Latest update November 14th, 2024 1:00 AM
Jun 12, 2013 Editorial
In the post WWII era, the USA positioned itself as the exemplary model of democratic governance. In fact, in the last decade it explicitly announced that the cornerstones of its foreign policy would be to “export” democracy to other countries. This new policy initiative was launched simultaneously with its “global war on terror” in the wake of 9/11. Early on there were concerns raised abroad as to whether the spreading of “democracy” might not be simply a tactic in the latter war. Domestically, the concerns centred on the implications of placing the country on a permanent war footing since the parameters of the global war on terror were constantly shifting.
The shocking revelations last week of unimaginable surveillance of private communications demonstrate that the early fears were not misguided. They offered irrefutable proof that the imperative for the creation of the Leviathan is always a clear and present danger that must be confronted by those that care for a truly democratic order. Back in the 17th century, in the midst of civil strife, the political theorist Hobbes posited that for there to be order in a society, as opposed to the “war of all against all”, the state must possess absolute power.
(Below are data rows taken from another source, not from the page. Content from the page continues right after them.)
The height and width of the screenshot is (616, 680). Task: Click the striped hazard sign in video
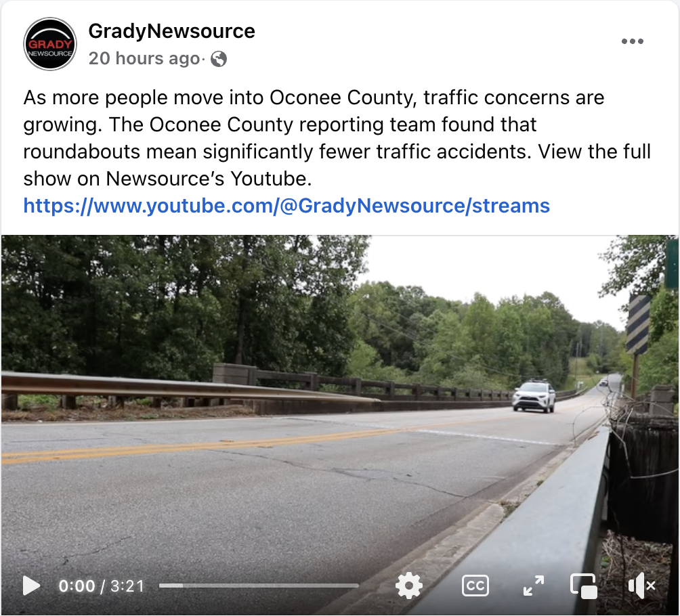tap(638, 324)
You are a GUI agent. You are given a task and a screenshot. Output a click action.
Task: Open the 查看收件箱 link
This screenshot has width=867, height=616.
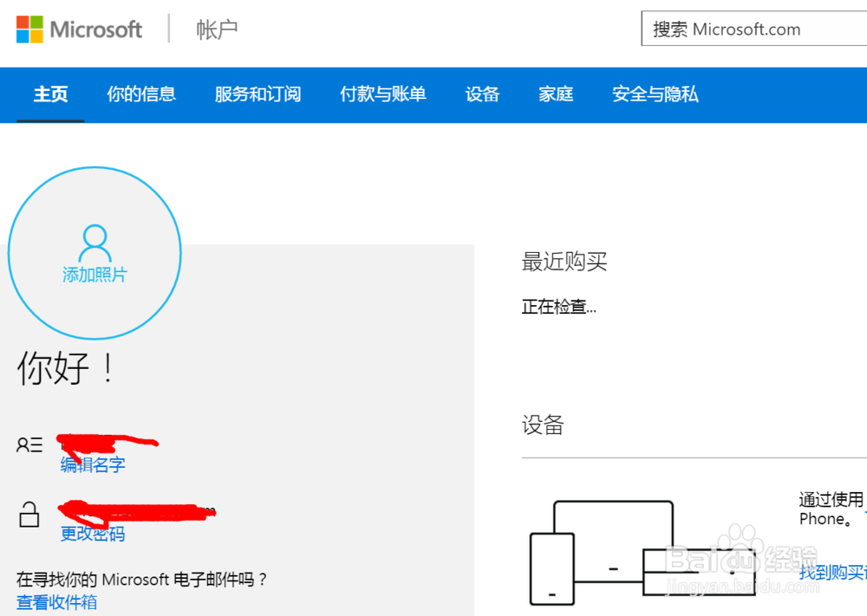pyautogui.click(x=55, y=601)
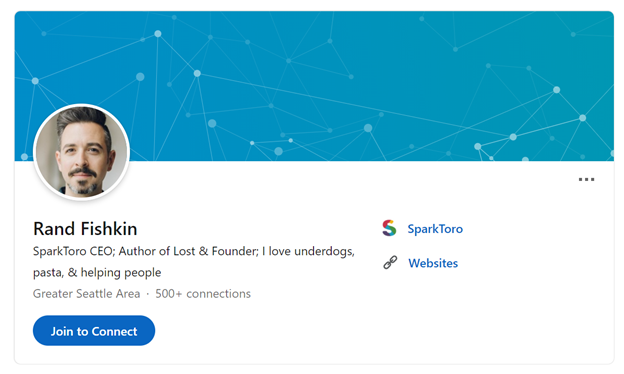Click the SparkToro colorful S logo

click(389, 228)
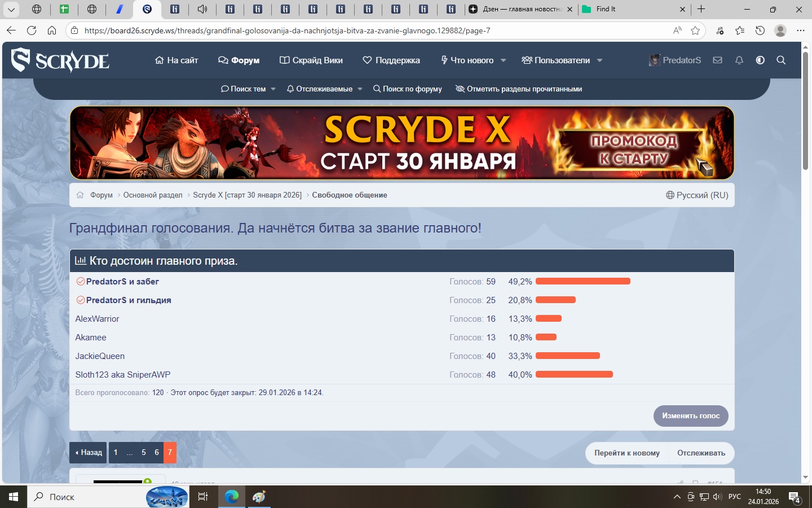The image size is (812, 508).
Task: Click the 'Отслеживать' button
Action: pos(701,453)
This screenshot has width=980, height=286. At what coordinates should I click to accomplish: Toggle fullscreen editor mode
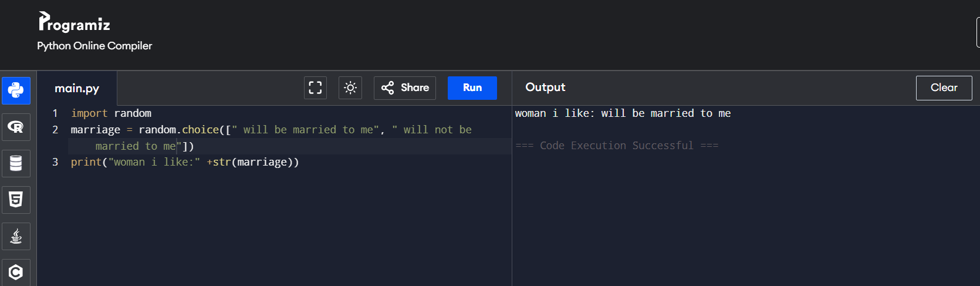pos(315,88)
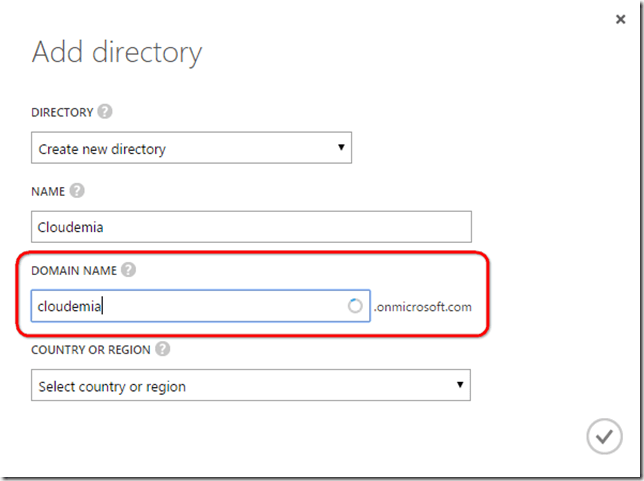Viewport: 644px width, 481px height.
Task: Focus the Name field containing 'Cloudemia'
Action: 250,227
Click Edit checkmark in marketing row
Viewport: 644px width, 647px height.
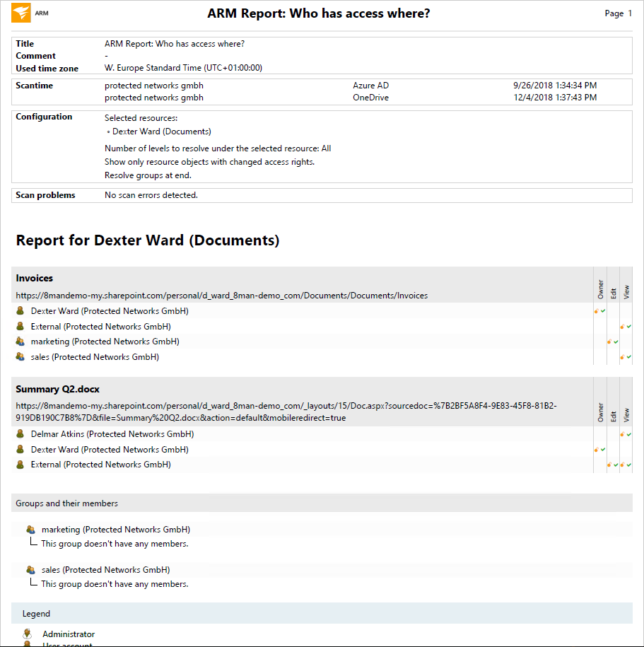tap(616, 342)
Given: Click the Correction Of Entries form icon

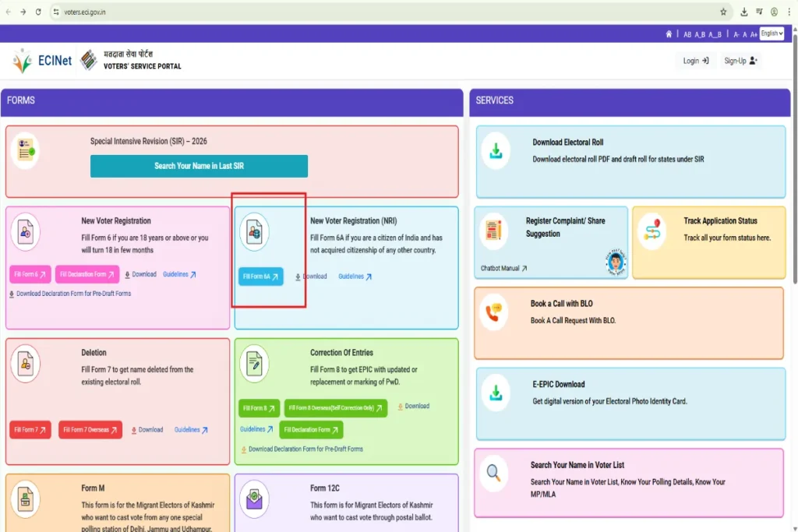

Since his time, however, it has become accepted that the “democracy” of “rule by the people”, which Hobbes feared, was the best form of governance. As Winston Churchill said, “Democracy is the worst form of government, except for all those other forms that have been tried from time to time.” It is interesting that Hobbes spoke during a period of “war” and Churchill directly after WWII, because while democracy has become the dominant form of governance in the modern world, politicians have persistently used the presence or threat of war as the excuse to limit the democratic rights of citizens. And this is the lesson that has emerged in the present disgraceful exercise of hubris and overreach by the American administration.
The National Security Agency has been around for a long time and was allowed much latitude because its activities were directed against foreigners. But the terrorist attack of 9/11 offered the administration of George W. Bush the excuse to extend its reach of spying exponentially through various stratagems. Take the aspect of the revelations that has most shocked ordinary citizens: that from Facebook and Yahoo to the telephone giants Verizon and Sprint, most telecommunication sites have been passing on data freely to the NSA.
This type of data sharing was supposed to be protected by the laws articulated under the Foreign Intelligence Surveillance Act (FISA) of 1978 introduced by that pillar of civil liberties Senator Edward Kennedy and signed into law by the non-bellicose President Carter. However after 9/11, there were massive alterations to the FISA which were compounded by clever double speak by NSA officials. For instance, the required reports of requests for data sharing had remained quite constant. But what is now revealed is that the devil is always in the details: now one request could literally cover billions of pieces of data.
It has reached a point where there are secure facilities in the phone and social network companies created just for the NSA to download their data. While the private companies have offered heated denials of their involvement, these were not parsed closely enough to hide the loopholes through which the government was able to secure their cooperation. And in addition to these sources, the NSA satellites in the sky were vacuuming up untold bits of transmissions from across the world.
In Guyana, it is maybe to our benefit that we have not reached the level of technological sophistication as the US and its NSA. But it should not escape our attention that our government has launched our very own CIA on the grounds of Castellani House, where two reporters were detained sometime ago for “trespassing”.
It was the press that broke the story of the rampant Leviathan created in the US. It is the duty of the Guyanese press to ensure that it does not get replicated here.